Ce soir, à Pessac, trois jeunes réalisateurs bordelais montrent leurs premières œuvres, produites « hors filière ».
Stéphanie Grégoire a fait partie de la promotion qui, à Bordeaux 3, a essuyé les plâtres de la nouvelle filière artistique mention « études cinématographiques et audiovisuelles ». Elle est désormais à la tête des Films de la Gazelle, une toute jeune boîte de production cinématographique domiciliée à Bègles et dont la vocation est de donner à des réalisateurs aquitains la possibilité de travailler sur des thématiques (et avec une diffusion) internationales.
L’implantation en région bordelaise, pour elle, est « un vrai choix » et non un pis-aller. Elle considère en effet que Bordeaux est une pépinière pour une nouvelle génération de cinéastes que le circuit traditionnel a encore, semble-t-il, du mal à appréhender.
Ceux-là ne sortent pas des écoles, n’ont que peu l’habitude de monter des dossiers de productions. « Ils sont souvent venus à l’image par intérêt pour le matériel, les nouvelles technologies, qu’ils utilisent spontanément. Ce n’est qu’après avoir commencé à filmer qu’ils sont devenus cinéphiles : l’inverse des générations précédentes. Ils maîtrisent toutes les dimensions d’Internet, les formats courts, la bidouille. Par contre, parfois, la narration longue leur pose parfois des problèmes », analyse Stéphanie Grégoire.
Une pépinière
Le lieu d’expression privilégié de ces autodidactes était, jusqu’à présent, les fameuses Kino Sessions : dans ces soirées bordelaises, qui prolongent le mouvement Kino, né à Montréal en 1999, tout le monde peut participer. Le principe est de réaliser un film de 5 minutes, sur un thème donné, qui sera ensuite projeté devant tous, sans compétition ni censure.
Leur succès est extraordinaire et perdure, faisant de Bordeaux l’une des cellules Kino les plus actives parmi la centaine disséminées sur 4 continents, ne le cédant guère qu’à Montréal et Paris. « Soyons juste : dans les soirées Kino Sessions, deux tiers des films présentés sont juste de la rigolade. Mais un tiers est composé de pépites, constituant ainsi une véritable pépinière d’auteurs, reprend Stéphanie Grégoire. Il y a une véritable école Kino Session qui est en train d’émerger. Ici, le milieu du cinéma est très structuré de manière associative, avec des association de production, des auteurs autoproduits… Mais ce second milieu souffre d’un gros déficit de reconnaissance par les pros du secteur. »
Défis jeune
D’où l’idée, portée par les films de la Gazelle, accueillis par le cinéma Jean-Eustache de Pessac, de proposer cette première soirée (qui en appellera peut-être d’autres au rythme d’une chaque mois), pour rendre compte de cette effervescence nouvelle, et l’ouvrir sur le circuit professionnel en favorisant les échanges avec, notamment, des producteurs.
Trois réalisations ont été retenues. « Rencontres Africaines », réalisé par Flo Laval et Joan Vigouroux, a été tourné dans une optique de « web reportage », avec un budget total de 25 000 euros constitué d’apport personnel, d’aides à la mobilité internationale, du ministère de la Jeunesse et des sports, de la Région Aquitaine, de préventes de séquences à Orange Sport ou à des galeries commerçantes et… de feu les Défis jeunes, du temps ou Stéphanie Grégoire faisait partie du jury.

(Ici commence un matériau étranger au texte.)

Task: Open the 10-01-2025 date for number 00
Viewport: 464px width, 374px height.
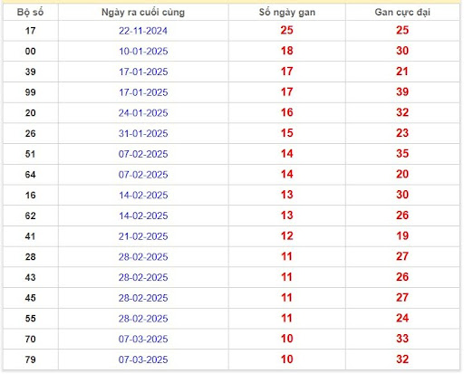Action: click(x=143, y=52)
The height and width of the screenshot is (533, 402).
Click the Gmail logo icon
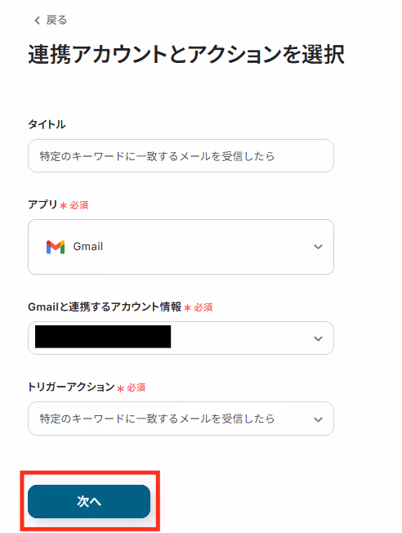coord(56,247)
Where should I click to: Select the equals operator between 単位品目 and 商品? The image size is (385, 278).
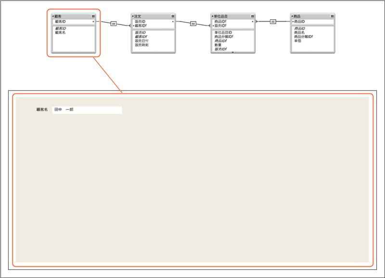[273, 22]
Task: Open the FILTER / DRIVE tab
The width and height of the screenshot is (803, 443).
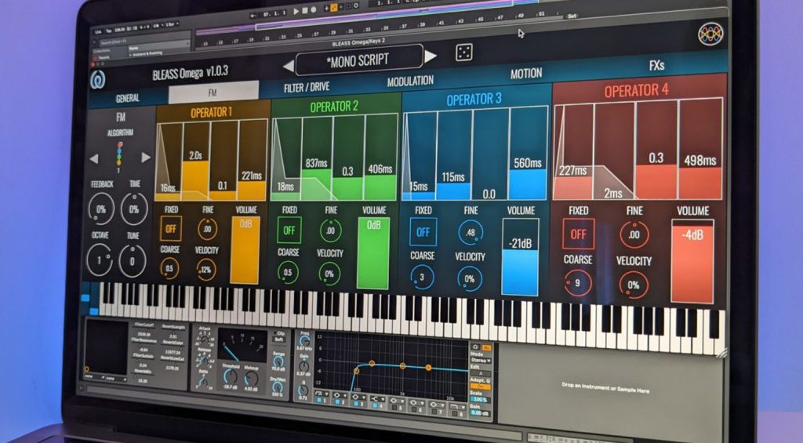Action: pos(307,86)
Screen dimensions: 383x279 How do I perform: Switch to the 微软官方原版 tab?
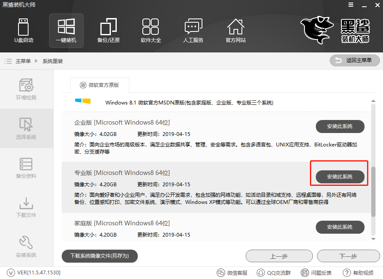(100, 85)
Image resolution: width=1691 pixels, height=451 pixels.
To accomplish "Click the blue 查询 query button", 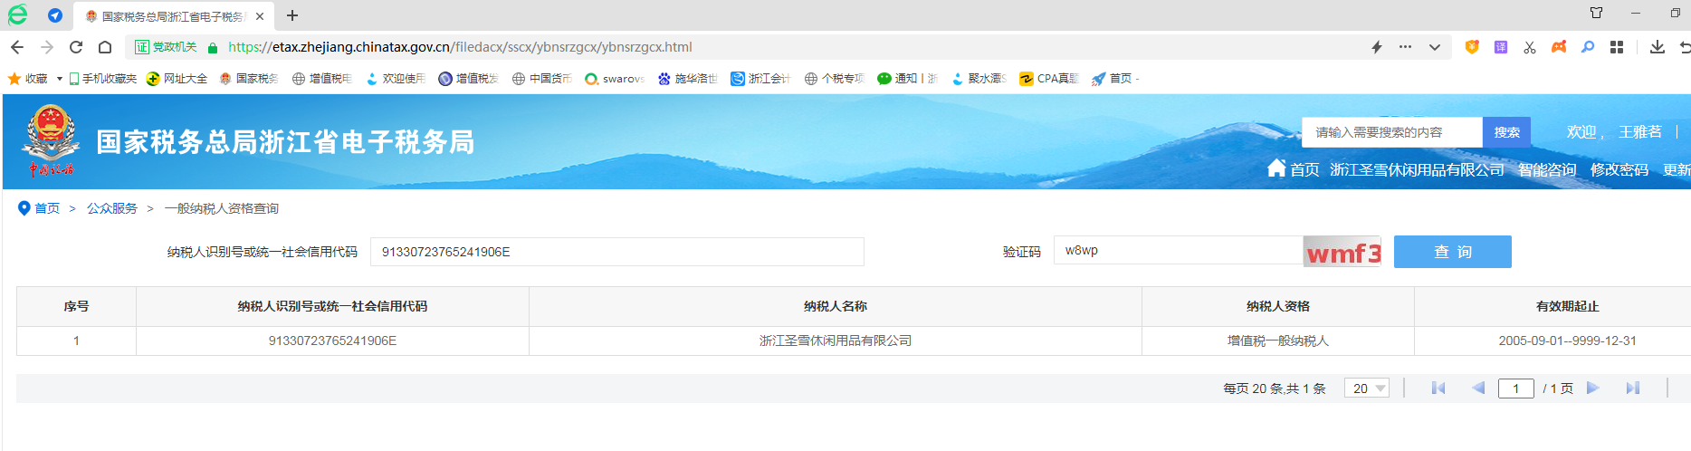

Il s’agit d’un regard original sur l’Afrique du football, entre la Coupe d’Afrique des Nations et la Coupe du monde en Afrique du Sud, en 2010.
« Prypiat », réalisé par Frederick Diot, est une fiction où l’on suit un homme sur les traces de sa femme disparue au moment de la catastrophe de Tchernobyl. Le film de 15 minutes n’aura coûté que 4900 euros (Défi jeune, Crous, Université de Bordeaux 3). « Back », fiction de Paul Jaeger, dure 20 minutes et a coûté dans les 44 000 euros. Le réalisateur l’a produit via sa propre structure, Barnum Films, grâce à des fonds privés et à des internautes devenus micro-producteurs, un système qui prend de plus en plus d’importance, jusque dans le circuit professionnel.
La génération Kino Session ne peut déjà plus être ignorée. En se structurant, il est très possible qu’elle contribue à réinventer le monde du cinéma, à repenser ses modes de production, de diffusion et de mise en réseau. Bordeaux sera peut-être au centre de cette dynamique : en automne prochain, le 1 er Festival International du Film Indépendant de Bordeaux organisé par l’association Semer le doute, fin septembre ou début octobre 2012, comprendra le rassemblement mondial des cellules Kino de la planète.
« Nouveaux talents aquitains », ce soir à 20 h 30 au Cinéma Jean-Eustache de Pessac. 4,90 €.